Instructions to follow: Go through the records line by line. Report how many lines contain "click", with nothing else.

***

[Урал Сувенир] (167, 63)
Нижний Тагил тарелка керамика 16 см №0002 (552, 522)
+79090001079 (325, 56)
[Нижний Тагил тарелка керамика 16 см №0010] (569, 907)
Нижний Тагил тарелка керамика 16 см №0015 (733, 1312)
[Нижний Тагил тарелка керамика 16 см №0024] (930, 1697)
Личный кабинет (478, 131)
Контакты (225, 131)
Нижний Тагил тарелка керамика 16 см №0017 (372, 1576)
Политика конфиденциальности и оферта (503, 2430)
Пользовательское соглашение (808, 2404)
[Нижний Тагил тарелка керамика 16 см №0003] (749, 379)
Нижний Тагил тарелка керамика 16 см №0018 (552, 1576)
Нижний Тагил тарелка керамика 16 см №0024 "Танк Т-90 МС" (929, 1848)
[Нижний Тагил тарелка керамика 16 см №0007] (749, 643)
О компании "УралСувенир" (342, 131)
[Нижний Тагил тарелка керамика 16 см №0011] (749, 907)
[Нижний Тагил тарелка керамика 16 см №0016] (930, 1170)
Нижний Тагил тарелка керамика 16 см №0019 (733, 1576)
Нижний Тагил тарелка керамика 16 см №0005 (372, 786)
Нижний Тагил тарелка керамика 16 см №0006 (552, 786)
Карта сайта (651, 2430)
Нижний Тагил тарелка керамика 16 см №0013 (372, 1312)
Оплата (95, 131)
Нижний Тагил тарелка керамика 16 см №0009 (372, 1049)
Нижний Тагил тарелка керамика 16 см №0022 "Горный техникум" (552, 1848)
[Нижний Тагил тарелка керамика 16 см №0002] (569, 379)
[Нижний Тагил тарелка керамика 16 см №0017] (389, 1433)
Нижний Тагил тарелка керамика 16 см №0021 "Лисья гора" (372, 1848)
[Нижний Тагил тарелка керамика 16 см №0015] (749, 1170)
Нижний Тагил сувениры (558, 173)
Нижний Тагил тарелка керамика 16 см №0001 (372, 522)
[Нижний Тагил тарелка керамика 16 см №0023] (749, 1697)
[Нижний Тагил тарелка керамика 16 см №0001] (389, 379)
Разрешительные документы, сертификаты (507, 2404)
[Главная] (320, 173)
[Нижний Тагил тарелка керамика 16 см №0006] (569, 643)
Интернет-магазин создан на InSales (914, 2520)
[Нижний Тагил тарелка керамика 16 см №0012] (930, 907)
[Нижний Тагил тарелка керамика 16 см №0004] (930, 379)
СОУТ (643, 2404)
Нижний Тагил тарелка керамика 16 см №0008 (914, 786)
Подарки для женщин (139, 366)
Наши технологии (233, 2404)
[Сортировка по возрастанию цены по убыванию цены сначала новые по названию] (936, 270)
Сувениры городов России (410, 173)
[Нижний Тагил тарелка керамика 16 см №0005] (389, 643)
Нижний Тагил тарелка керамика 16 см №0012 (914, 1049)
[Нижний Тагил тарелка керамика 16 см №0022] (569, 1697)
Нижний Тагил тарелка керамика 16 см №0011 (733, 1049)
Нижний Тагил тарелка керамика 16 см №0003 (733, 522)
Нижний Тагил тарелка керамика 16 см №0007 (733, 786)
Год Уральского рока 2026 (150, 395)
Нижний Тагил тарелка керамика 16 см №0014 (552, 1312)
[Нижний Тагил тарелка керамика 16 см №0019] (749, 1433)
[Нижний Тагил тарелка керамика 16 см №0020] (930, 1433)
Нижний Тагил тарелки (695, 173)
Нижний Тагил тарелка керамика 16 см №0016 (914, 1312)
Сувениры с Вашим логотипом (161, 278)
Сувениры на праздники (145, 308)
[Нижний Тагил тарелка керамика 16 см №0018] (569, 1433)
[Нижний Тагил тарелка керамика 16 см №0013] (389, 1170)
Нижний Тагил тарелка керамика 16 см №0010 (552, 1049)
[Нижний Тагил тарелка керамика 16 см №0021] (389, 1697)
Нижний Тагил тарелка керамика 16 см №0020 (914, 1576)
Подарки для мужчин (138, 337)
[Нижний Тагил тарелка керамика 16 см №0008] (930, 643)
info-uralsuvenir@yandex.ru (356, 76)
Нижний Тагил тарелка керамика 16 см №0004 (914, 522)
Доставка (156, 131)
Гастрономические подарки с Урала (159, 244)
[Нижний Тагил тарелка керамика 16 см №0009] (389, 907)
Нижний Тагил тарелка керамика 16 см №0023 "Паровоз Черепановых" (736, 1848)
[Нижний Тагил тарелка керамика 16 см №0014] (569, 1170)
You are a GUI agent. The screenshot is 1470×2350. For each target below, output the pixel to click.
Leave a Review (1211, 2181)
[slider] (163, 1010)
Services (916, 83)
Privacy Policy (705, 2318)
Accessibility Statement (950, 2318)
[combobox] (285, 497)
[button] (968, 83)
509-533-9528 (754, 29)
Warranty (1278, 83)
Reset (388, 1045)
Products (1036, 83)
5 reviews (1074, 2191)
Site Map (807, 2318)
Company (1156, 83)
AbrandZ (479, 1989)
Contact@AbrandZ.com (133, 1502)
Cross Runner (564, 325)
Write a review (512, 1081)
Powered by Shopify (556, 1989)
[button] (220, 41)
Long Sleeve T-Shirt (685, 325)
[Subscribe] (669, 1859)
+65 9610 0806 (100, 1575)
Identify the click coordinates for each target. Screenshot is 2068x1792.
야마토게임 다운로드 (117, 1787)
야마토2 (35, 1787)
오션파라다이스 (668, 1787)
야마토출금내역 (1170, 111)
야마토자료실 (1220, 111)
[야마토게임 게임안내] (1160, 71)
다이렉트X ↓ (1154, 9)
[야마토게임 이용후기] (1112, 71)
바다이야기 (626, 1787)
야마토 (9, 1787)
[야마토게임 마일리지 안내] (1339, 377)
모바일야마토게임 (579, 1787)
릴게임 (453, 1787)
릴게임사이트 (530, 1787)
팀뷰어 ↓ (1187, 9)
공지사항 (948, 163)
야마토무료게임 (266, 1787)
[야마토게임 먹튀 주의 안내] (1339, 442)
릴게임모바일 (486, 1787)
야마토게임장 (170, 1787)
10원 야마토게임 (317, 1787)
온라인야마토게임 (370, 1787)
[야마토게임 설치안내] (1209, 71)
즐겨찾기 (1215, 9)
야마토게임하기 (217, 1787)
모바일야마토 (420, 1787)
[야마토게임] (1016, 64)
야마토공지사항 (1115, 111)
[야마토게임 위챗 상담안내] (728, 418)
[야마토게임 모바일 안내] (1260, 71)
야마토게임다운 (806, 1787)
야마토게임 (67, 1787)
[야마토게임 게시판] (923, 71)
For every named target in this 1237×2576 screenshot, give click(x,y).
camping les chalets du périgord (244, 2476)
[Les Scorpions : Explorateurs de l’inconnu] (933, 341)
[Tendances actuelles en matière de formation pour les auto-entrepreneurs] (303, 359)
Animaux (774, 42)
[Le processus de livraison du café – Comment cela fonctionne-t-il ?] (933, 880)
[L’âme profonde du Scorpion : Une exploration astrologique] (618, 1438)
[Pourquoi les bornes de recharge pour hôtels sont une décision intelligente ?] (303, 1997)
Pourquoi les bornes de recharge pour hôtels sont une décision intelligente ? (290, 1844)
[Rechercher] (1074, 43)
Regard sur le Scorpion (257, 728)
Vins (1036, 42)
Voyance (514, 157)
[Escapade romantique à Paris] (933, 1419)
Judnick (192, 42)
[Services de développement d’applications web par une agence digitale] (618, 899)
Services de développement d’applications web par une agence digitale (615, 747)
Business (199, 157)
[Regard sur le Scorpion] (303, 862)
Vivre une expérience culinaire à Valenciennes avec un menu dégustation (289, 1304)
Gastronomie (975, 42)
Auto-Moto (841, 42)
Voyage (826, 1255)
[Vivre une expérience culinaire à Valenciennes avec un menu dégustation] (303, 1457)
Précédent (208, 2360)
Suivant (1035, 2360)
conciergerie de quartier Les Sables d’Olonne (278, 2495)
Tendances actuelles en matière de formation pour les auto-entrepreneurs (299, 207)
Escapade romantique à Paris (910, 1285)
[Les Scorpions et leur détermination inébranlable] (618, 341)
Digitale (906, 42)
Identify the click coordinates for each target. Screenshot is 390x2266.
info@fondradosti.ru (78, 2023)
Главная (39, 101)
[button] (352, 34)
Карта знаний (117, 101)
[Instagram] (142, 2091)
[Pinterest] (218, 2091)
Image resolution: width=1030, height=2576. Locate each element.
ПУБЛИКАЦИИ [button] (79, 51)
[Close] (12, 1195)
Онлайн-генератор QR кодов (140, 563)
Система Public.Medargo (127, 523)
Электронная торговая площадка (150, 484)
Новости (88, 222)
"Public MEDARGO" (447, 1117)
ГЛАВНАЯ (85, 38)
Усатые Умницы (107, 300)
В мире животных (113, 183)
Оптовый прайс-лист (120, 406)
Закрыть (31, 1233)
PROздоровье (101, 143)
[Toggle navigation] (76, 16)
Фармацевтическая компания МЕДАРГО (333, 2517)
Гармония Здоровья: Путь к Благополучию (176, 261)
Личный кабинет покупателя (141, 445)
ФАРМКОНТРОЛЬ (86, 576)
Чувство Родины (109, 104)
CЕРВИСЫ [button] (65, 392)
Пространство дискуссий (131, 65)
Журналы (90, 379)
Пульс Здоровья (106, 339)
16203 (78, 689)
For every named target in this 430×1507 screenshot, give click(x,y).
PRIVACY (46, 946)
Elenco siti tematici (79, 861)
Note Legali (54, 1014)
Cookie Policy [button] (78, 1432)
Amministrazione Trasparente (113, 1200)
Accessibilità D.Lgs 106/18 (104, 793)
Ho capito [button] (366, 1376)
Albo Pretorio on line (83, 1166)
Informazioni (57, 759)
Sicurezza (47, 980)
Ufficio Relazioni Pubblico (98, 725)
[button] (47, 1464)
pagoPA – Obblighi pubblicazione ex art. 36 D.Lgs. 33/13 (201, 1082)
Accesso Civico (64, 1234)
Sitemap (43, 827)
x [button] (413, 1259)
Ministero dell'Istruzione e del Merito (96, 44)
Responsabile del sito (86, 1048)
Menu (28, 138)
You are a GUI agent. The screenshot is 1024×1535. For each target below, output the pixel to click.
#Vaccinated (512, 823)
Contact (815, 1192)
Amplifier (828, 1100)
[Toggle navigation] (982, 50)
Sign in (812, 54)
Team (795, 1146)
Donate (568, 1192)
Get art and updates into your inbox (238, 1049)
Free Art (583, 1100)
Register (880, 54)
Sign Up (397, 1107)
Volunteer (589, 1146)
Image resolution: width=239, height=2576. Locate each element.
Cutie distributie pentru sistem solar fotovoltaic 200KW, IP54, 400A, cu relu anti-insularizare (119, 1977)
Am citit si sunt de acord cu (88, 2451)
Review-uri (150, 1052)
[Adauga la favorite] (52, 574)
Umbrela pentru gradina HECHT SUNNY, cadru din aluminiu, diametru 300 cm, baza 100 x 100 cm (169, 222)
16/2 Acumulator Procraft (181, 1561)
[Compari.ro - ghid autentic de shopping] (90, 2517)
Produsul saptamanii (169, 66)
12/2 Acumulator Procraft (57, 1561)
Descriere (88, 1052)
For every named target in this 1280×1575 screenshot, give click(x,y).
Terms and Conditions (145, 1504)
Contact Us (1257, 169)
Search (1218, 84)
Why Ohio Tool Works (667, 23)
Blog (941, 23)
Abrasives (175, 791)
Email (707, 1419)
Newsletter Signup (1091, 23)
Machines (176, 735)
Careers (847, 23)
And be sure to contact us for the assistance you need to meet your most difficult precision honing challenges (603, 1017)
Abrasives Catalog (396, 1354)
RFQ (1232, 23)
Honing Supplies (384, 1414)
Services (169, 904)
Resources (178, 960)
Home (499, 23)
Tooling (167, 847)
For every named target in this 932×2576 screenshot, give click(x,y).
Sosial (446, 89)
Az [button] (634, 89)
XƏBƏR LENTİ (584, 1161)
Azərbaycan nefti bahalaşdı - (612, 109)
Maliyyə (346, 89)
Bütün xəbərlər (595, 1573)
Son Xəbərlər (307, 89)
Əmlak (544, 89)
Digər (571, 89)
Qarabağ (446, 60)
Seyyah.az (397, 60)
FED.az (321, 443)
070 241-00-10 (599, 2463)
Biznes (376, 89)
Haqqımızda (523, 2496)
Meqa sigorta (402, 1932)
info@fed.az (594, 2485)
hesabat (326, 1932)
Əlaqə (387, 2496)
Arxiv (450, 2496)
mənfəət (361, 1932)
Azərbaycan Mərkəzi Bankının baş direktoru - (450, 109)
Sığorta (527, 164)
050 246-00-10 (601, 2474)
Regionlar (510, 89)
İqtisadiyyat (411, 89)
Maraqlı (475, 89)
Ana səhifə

***

Result for this task: 8